Due to limited access to funding in the capital markets and legislative cuts, numerous lenders have ceased or suspended making federal or private student loans. With various legislation proposals pending in both the House and Senate, Senate Banking Committee Chairman Chris Dodd (D-CT) held a hearing on April 15, 2008 to examine the impact of turmoil in the credit markets on the availability of student loans. At the hearing, Senator Dodd urged preventive action be taken to ensure that students and their families continue to have access to student loans, saying that the various legislation solutions would not address the problems in time.

Sallie Mae Vice Chairman and Chief Financial Officer Jack Remondi testified before the committee along with representatives from higher education and financial services community including:

During the hearing, Chairman Dodd and the other witnesses agreed that action was needed immediately and they endorsed a proposal to have the Department of Treasury’s Federal Financing Bank (FFB) provide funding to student loan providers.

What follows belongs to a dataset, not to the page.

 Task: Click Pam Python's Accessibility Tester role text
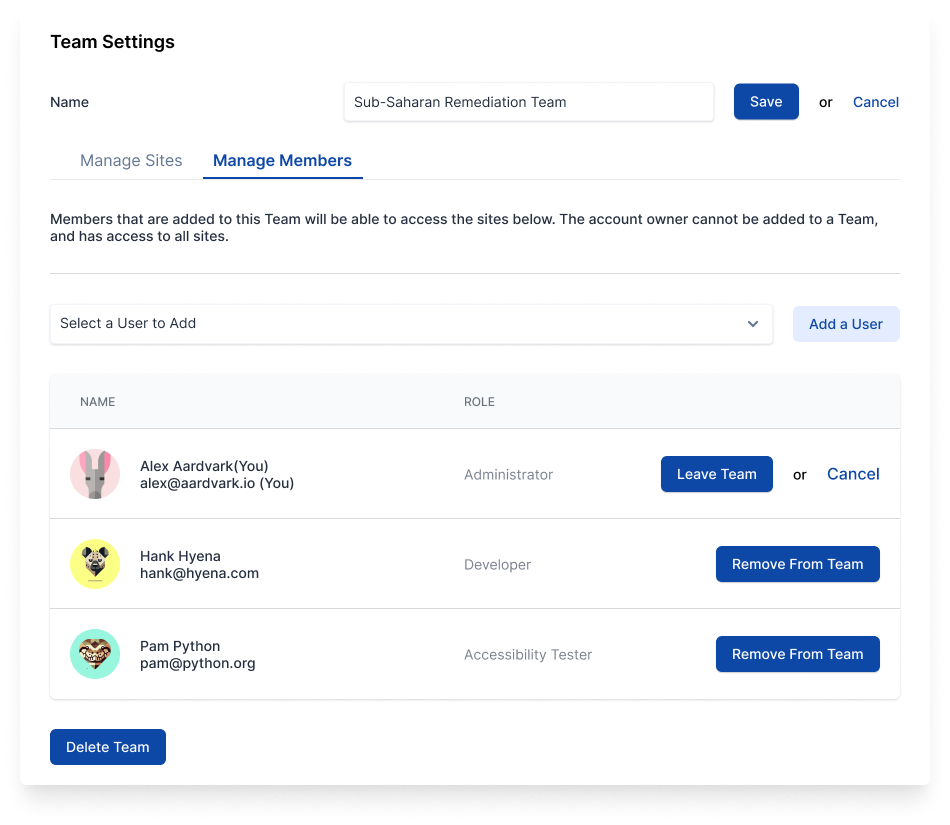(528, 655)
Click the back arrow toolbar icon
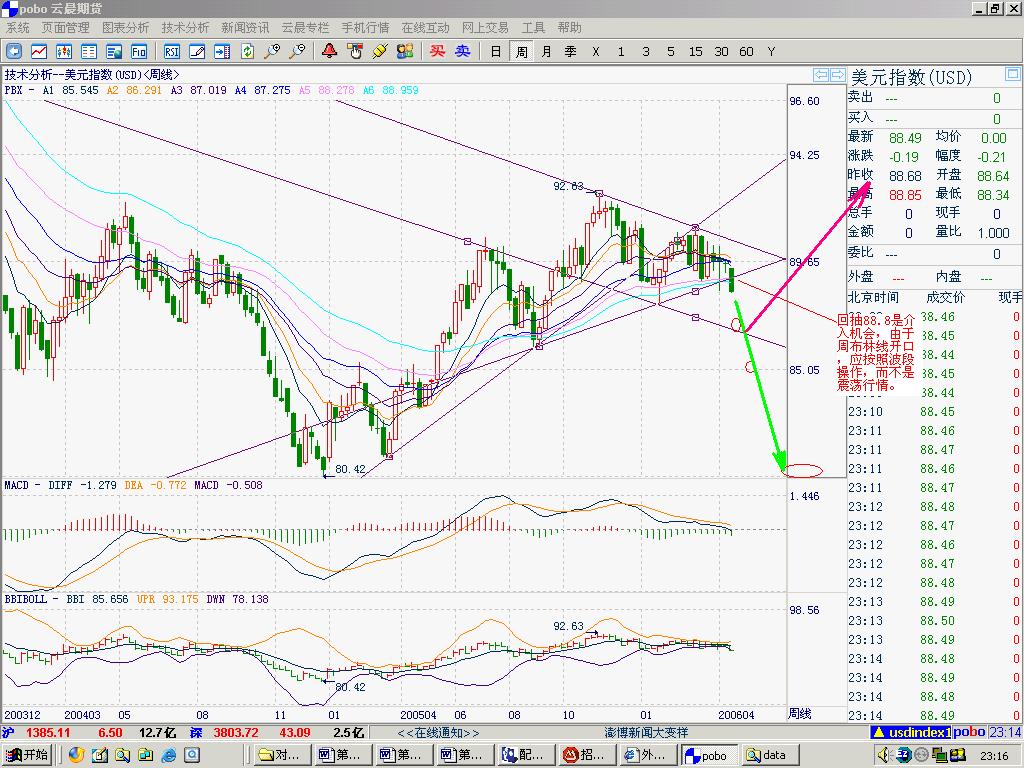The height and width of the screenshot is (768, 1024). [14, 51]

Below are some of the highlights from the hearing testimony:


Jack Remondi

"This year, we will see the largest high school graduation class in history enroll in college. Higher education enrollments typically increase in periods of economic downturns. Home equity borrowing, sometimes used to pay for education, is in decline. Due to these factors, demand for federal and non-federal loans is on the rise... Yet both federal and non-federal student loan markets are under severe stress. For the current academic season, we are facing a scenario where the demand for student loans will significantly outstrip the supply.

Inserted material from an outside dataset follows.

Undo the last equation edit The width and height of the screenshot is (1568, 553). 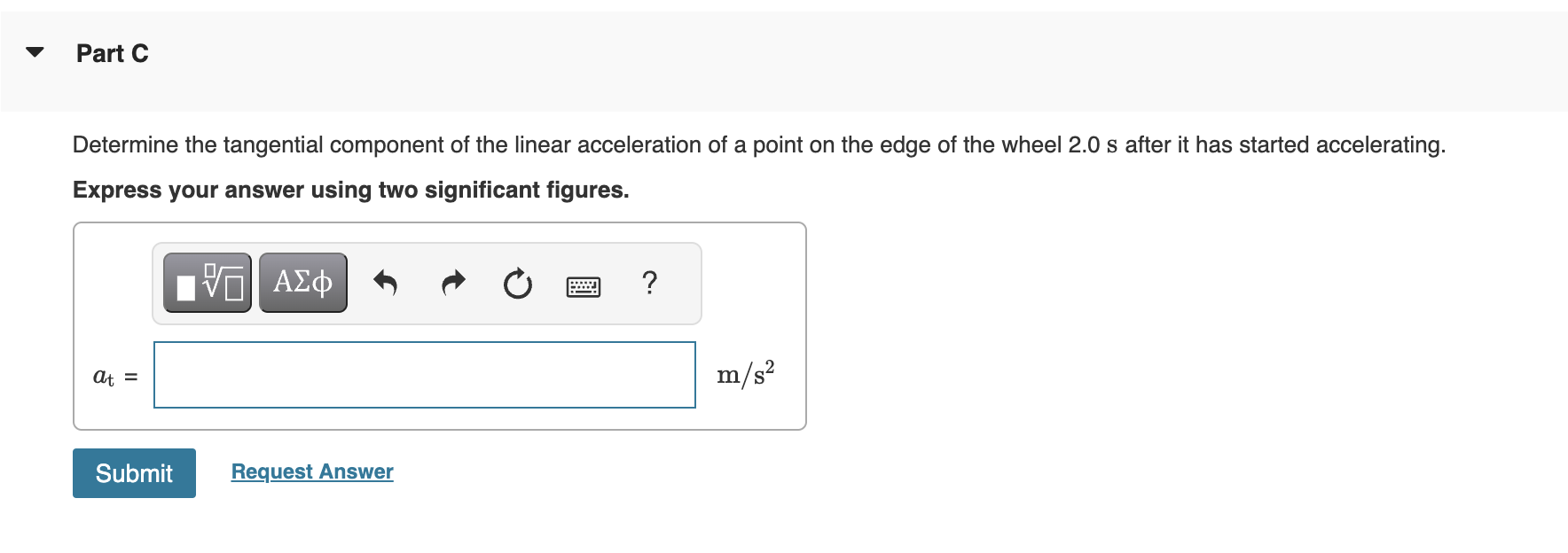387,282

"It is our view that the gap between supply and demand is beginning to show. Although it's early, new loan applications to Sallie Mae are up 26 percent this month over last year, a pace that we have made clear, due to the access issues, that we cannot fund.

"In our opinion, the least disruptive, most cost effective, most controllable and quickest proposal to implement would be for the Department of Treasury’s Federal Financing Bank, to provide liquidity for federally guaranteed loans.

"With front page articles beginning to appear in the nation’s newspapers detailing students’ inability toget new loans, this plan would help restore consumer confidence as parents and students would know that federal program specifically designed to provide them access to low cost loans will be there when they need it."

"We do not have months, or even weeks to decide the best course of action. The Administration can move immediately to make available advances from the Federal Financing Bank, and that would have the least disruptive, most immediate and beneficial impact on the situation. We hope Congress can urge them to do so without delay."

Chairman Dodd

"While I am unaware of an instance to date when a student has been unable to secure a loan, the withdrawal of these lenders, the ongoing turmoil in U.S. credit markets and the illiquidity in the student loan market have fueled concerns that a potential student loan credit crunch may be looming — one which could leave millions of students in a last-minute dash to secure the financial assistance they need to attend college this academic year."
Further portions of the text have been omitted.